** BEGIN MATERIAL SHOWN **

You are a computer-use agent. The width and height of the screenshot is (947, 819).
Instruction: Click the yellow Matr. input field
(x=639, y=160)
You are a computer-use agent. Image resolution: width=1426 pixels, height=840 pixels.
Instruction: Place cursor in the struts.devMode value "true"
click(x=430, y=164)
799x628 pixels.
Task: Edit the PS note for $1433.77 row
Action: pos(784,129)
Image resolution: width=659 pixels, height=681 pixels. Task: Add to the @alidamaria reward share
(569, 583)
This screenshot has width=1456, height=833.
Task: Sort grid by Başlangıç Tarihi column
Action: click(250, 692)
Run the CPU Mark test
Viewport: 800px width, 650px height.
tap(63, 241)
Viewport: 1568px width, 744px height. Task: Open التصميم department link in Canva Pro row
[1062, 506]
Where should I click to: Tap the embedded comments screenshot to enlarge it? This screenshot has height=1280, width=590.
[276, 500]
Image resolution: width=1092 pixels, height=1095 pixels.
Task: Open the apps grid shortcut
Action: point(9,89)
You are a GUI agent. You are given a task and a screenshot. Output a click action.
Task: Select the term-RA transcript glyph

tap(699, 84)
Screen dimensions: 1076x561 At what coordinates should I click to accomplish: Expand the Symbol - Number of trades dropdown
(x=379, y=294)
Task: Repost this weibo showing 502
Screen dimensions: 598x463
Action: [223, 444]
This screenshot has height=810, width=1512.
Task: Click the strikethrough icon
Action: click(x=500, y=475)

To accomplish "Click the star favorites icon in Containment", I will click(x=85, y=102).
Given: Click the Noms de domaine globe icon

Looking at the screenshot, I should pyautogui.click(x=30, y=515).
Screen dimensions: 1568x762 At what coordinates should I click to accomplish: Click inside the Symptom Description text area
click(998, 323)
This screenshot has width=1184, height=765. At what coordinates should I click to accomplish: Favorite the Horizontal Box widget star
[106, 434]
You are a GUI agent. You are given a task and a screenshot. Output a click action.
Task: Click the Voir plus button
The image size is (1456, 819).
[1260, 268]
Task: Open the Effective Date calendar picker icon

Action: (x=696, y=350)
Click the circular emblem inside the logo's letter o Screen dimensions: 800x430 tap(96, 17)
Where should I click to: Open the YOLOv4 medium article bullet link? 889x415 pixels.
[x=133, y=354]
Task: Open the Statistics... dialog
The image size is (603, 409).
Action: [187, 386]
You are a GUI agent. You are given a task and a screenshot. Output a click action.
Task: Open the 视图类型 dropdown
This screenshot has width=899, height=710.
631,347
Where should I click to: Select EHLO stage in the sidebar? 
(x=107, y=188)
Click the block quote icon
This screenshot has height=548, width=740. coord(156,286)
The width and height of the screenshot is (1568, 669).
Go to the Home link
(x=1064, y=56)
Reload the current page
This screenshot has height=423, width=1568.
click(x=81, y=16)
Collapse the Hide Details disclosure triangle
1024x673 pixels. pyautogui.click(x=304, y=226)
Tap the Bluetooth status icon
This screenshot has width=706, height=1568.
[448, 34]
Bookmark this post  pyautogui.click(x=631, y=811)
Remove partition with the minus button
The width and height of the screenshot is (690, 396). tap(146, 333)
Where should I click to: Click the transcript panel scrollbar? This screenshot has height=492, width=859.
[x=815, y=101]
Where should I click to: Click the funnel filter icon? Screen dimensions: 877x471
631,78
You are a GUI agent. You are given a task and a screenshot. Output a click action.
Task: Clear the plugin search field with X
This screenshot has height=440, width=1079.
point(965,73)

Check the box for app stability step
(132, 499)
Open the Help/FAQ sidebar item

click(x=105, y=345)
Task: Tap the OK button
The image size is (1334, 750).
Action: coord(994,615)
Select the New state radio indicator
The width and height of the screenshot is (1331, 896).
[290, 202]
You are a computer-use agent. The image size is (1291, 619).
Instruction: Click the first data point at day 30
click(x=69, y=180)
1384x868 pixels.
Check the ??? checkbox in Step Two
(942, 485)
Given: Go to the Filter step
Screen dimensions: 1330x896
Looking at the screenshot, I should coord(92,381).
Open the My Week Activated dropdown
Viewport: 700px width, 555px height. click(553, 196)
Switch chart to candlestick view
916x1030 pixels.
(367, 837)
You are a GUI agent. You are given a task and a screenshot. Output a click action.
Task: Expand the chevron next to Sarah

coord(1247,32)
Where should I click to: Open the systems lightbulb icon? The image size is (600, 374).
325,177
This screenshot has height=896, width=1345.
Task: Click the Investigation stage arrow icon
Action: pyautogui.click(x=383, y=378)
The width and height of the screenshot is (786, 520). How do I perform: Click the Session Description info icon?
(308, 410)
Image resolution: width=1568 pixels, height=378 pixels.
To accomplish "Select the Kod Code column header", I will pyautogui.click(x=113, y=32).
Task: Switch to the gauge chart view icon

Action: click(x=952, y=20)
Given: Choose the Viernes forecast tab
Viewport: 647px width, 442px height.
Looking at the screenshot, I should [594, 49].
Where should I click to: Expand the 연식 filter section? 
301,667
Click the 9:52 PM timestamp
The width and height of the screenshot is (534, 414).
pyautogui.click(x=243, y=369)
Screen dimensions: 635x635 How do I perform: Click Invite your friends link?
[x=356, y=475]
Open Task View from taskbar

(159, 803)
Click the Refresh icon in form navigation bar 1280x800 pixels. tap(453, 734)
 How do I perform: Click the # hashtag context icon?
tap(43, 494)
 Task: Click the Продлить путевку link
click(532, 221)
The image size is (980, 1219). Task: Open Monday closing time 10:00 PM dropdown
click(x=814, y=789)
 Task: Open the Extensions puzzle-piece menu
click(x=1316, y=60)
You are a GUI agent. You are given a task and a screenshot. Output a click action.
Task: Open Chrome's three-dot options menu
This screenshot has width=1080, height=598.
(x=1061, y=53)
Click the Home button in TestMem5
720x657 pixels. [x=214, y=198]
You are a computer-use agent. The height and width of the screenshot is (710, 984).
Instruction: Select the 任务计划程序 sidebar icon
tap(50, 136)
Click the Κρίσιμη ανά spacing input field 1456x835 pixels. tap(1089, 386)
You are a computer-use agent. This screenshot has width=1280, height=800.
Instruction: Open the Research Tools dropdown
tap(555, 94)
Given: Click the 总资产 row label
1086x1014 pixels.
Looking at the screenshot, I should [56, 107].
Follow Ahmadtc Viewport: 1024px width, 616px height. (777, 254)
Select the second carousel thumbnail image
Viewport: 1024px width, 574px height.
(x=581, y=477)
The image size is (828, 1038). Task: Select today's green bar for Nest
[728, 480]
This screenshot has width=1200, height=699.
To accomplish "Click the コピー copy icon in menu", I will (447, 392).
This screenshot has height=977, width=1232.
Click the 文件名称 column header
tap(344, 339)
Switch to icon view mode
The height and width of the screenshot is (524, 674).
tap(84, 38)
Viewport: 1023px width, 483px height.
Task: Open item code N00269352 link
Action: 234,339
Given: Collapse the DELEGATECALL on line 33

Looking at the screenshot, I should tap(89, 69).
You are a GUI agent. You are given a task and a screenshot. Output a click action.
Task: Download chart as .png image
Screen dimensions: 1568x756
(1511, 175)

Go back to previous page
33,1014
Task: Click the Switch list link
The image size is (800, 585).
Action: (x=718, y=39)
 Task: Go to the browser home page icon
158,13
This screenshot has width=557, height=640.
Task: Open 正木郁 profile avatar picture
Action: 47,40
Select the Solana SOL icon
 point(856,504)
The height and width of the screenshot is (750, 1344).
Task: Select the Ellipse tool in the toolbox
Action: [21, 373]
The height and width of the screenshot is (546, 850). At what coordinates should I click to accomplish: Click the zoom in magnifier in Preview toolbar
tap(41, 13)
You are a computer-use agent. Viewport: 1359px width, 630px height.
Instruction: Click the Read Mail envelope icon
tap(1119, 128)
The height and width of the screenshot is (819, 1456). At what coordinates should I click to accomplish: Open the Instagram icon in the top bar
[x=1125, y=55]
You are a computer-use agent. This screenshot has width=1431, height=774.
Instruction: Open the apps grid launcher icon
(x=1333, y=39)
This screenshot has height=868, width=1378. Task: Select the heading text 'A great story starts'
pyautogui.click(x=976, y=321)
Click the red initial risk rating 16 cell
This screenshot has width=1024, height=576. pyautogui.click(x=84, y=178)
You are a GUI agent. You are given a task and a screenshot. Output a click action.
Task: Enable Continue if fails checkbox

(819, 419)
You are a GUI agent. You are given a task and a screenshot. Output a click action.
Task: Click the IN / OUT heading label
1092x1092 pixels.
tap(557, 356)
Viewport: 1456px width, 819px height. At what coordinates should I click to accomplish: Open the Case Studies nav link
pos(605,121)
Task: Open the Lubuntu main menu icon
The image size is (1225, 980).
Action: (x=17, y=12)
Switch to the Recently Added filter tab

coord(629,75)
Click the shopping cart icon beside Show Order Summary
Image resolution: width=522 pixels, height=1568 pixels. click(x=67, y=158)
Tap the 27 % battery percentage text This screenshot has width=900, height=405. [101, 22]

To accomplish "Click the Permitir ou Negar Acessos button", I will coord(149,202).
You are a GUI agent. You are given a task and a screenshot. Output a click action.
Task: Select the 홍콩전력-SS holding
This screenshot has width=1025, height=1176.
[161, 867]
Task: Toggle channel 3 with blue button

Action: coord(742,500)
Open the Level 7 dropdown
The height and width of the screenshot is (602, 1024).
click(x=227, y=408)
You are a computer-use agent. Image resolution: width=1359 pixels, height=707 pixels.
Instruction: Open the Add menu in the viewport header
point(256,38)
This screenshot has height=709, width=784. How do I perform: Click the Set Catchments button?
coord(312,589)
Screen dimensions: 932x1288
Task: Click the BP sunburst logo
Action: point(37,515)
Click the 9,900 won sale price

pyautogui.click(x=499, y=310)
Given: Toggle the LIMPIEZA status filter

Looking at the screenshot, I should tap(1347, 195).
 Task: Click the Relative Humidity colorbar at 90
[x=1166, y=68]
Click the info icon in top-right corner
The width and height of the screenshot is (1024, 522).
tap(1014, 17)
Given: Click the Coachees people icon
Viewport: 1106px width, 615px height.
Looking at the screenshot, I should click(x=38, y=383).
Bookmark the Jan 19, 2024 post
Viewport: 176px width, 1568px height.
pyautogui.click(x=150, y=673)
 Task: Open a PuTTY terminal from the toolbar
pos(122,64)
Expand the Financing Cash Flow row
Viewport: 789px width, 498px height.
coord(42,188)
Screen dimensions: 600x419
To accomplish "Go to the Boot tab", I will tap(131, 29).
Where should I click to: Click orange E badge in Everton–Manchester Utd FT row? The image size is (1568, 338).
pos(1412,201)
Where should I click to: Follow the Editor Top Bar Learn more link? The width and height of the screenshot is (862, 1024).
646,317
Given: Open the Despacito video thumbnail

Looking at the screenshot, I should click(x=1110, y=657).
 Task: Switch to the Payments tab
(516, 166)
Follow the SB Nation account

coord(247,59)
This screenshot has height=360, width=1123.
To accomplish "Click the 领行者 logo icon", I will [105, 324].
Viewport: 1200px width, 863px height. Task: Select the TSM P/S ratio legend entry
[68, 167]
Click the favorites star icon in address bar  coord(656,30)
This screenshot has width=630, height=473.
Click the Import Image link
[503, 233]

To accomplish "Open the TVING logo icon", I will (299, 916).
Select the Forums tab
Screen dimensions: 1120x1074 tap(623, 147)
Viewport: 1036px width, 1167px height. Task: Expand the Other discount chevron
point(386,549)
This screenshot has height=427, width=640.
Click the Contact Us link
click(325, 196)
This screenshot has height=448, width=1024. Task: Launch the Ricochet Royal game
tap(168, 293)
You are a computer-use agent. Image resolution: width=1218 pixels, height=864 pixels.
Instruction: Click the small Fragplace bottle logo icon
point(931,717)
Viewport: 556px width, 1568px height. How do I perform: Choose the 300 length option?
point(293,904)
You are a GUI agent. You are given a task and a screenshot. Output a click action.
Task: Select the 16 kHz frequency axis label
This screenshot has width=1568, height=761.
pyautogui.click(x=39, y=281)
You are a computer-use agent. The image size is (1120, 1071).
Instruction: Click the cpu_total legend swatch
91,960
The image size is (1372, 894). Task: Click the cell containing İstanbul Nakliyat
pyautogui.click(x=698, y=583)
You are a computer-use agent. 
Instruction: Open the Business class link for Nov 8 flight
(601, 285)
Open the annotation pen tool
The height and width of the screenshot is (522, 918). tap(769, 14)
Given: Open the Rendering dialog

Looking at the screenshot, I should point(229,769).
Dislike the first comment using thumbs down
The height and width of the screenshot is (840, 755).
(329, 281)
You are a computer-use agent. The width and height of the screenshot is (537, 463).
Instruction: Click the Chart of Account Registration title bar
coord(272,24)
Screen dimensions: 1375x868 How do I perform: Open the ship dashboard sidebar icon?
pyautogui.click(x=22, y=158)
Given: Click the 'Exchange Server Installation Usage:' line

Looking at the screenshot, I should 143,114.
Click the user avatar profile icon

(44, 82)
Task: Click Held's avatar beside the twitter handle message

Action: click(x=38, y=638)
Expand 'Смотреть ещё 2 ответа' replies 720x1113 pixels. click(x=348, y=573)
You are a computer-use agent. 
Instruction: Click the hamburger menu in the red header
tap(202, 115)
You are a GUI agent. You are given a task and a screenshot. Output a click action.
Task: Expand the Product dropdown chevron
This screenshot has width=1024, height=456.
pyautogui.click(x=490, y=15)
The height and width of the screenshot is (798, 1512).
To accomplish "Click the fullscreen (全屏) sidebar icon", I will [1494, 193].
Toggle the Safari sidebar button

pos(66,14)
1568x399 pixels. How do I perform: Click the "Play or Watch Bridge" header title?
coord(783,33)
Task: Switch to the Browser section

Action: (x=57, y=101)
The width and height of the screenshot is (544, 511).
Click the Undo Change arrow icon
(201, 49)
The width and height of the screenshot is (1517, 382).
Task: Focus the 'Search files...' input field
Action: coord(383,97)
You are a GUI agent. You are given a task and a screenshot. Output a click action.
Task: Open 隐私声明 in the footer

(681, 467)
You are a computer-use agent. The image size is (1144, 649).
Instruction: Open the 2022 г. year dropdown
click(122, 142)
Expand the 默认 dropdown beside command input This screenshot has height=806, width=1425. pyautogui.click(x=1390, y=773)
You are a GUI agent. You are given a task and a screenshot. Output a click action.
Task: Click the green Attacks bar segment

** END MATERIAL SHOWN **

▶ [EXERCISE PROMPT] Rewrite the rows from the first line through the line containing "Action: (x=696, y=350)", replacing "yellow" with "orange" and leaving everything else unchanged.

▶ [COMPLETED TASK]
You are a computer-use agent. The width and height of the screenshot is (947, 819).
Instruction: Click the orange Matr. input field
(x=639, y=160)
You are a computer-use agent. Image resolution: width=1426 pixels, height=840 pixels.
Instruction: Place cursor in the struts.devMode value "true"
click(x=430, y=164)
799x628 pixels.
Task: Edit the PS note for $1433.77 row
Action: pos(784,129)
Image resolution: width=659 pixels, height=681 pixels. Task: Add to the @alidamaria reward share
(569, 583)
This screenshot has width=1456, height=833.
Task: Sort grid by Başlangıç Tarihi column
Action: click(250, 692)
Run the CPU Mark test
Viewport: 800px width, 650px height.
tap(63, 241)
Viewport: 1568px width, 744px height. Task: Open التصميم department link in Canva Pro row
[1062, 506]
Where should I click to: Tap the embedded comments screenshot to enlarge it? This screenshot has height=1280, width=590.
[276, 500]
Image resolution: width=1092 pixels, height=1095 pixels.
Task: Open the apps grid shortcut
Action: point(9,89)
You are a GUI agent. You are given a task and a screenshot. Output a click action.
Task: Select the term-RA transcript glyph

tap(699, 84)
Screen dimensions: 1076x561 At what coordinates should I click to accomplish: Expand the Symbol - Number of trades dropdown
(x=379, y=294)
Task: Repost this weibo showing 502
Screen dimensions: 598x463
Action: [223, 444]
This screenshot has height=810, width=1512.
Task: Click the strikethrough icon
Action: click(x=500, y=475)

To accomplish "Click the star favorites icon in Containment", I will click(x=85, y=102).
Given: Click the Noms de domaine globe icon

Looking at the screenshot, I should pyautogui.click(x=30, y=515).
Screen dimensions: 1568x762 At what coordinates should I click to accomplish: Click inside the Symptom Description text area
click(998, 323)
This screenshot has width=1184, height=765. At what coordinates should I click to accomplish: Favorite the Horizontal Box widget star
[106, 434]
You are a GUI agent. You are given a task and a screenshot. Output a click action.
Task: Click the Voir plus button
The image size is (1456, 819).
[1260, 268]
Task: Open the Effective Date calendar picker icon

Action: (x=696, y=350)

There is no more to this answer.